■ Text passage
===
The Best of Kresta in the Afternoon
First Topic – Haiti: 4 Weeks Later
Nearly one month after a powerful earthquake brought this country to a halt, Haiti is tumbling headlong through a crisis that has not begun to abate, with evidence everywhere that current relief efforts are falling short. Despite the good intentions of the United States and the world community, weary relief workers say the coming weeks will severely test the resolve of those foreign contributors and the resourcefulness of a Haitian government that remains all but invisible. Pressure will grow on a fledgling food distribution network backed by U.S. soldiers that so far has largely managed to deliver only rice. From surgery to shelter to sanitation to schooling, the needs are vast and the international commitment unproven. Jim Cavnar brings us up to date on the situation and the work of Cross International Catholic Outreach.
Second Topic – The Difference God Makes: A Catholic Vision of Faith, Communion and Culture
Penned by the leading intellectual in the American Catholic hierarchy, the book The Difference God Makes: A Catholic Vision of Faith, Communion, and Culture, by Francis Cardinal George of the Archdiocese of Chicago brings together some of the most influential writings on the Catholic vision—not just the Church itself but of the relation and unity of all people. Weaving together intellectual insight and personal wisdom, this investigation offers a luminous Catholic vision of communion, illustrating the Church’s relation to numerous religions as well as the secular world. Drawing from both the author’s observations of Catholicism in cultures around the globe and countless theologians’ perspectives—including Popes John Paul II and Benedict XVI, Thomas Aquinas, and Francis of Assisi—this analysis demonstrates how to recognize the self-giving, liberating God who provides freedom from the competitive, oppressive gods of secular modernity. Cardinal George is our guest.
===
■ Exercise requirements
(1) Using the Kresta in the Afternoon show summary, answer these questions:
(a) Who brings listeners up to date on Haiti, and whose work does he discuss?
(b) What has the food distribution network backed by U.S. soldiers largely managed to deliver so far?
(c) Which archdiocese is Francis Cardinal George from?
(2) Extend the Kresta in the Afternoon show summary past its final sentence.

■ Material supplied
===
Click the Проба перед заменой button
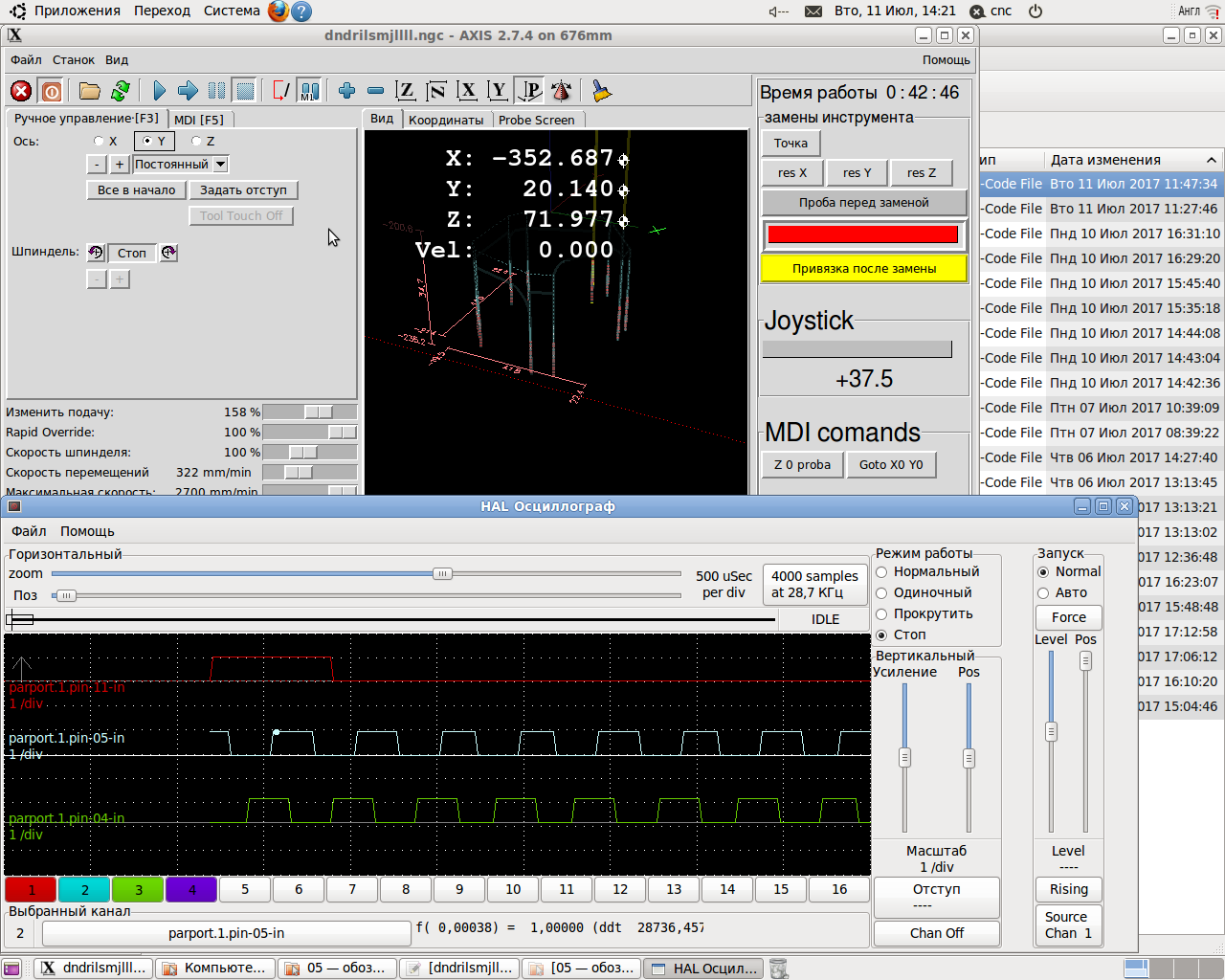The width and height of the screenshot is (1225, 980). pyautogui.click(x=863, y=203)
===
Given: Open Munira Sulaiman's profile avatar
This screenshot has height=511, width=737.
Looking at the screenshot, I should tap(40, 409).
===
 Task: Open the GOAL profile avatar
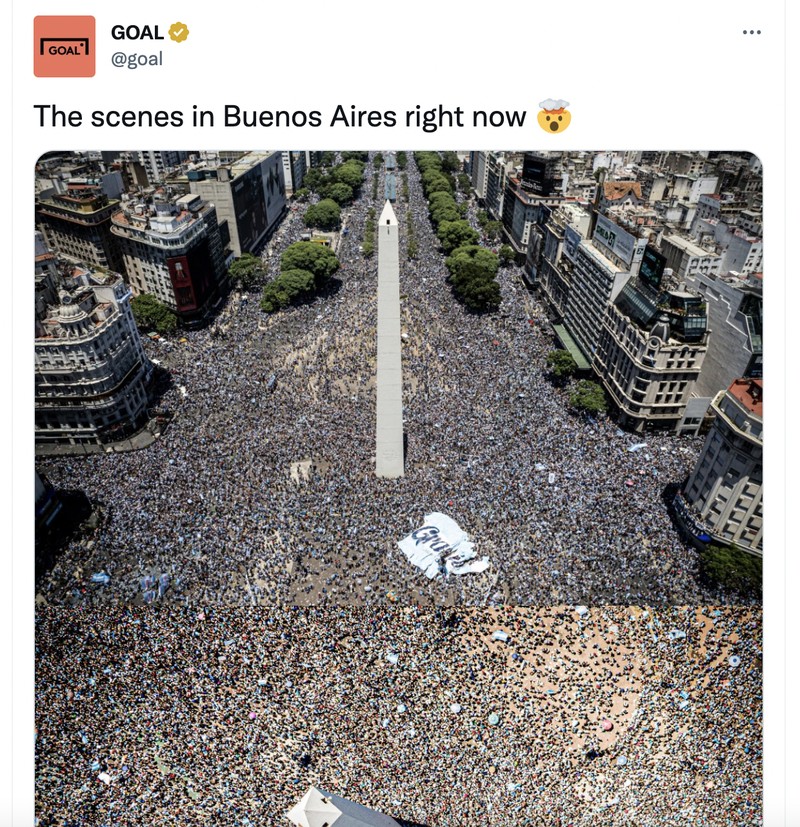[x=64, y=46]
===
■ Answers for each item
(1)
(a) Jim Cavnar; the work of Cross International Catholic Outreach.
(b) Only rice.
(c) The Archdiocese of Chicago.

(2)
Third Topic – A Deacon’s Retreat
Pope Benedict XVI’s inspiring first encyclical contains the passage, “The good pastor must be rooted in contemplation. Only in this way will he be able to take upon himself the needs of others and make them his own.” The Institute for Priestly Formation seeks just that. The Institute’s programs exist to help diocesan seminarians and priests become “contemplatives in action,” i.e., to learn how to pray in such a way that they meet God in the midst of everyday busyness and are thus able to help the people of their parishes and dioceses do the same. To that end Deacon James Keating, Director of Theological Formation for the Institute, has written a self-directed retreat for deacons in the Catholic Church designed to lead the deacon into silent adoration and deeper appropriation of his call from Christ to become a deacon.